* _Do this_
Format the data below as a numbered list with one line per item, leaving out any blank lines.

* _Material for this exercise_

========

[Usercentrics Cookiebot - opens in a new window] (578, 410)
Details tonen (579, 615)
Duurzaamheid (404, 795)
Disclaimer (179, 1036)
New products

========

* _Final result_
1. [Usercentrics Cookiebot - opens in a new window] (578, 410)
2. Details tonen (579, 615)
3. Duurzaamheid (404, 795)
4. Disclaimer (179, 1036)
5. New products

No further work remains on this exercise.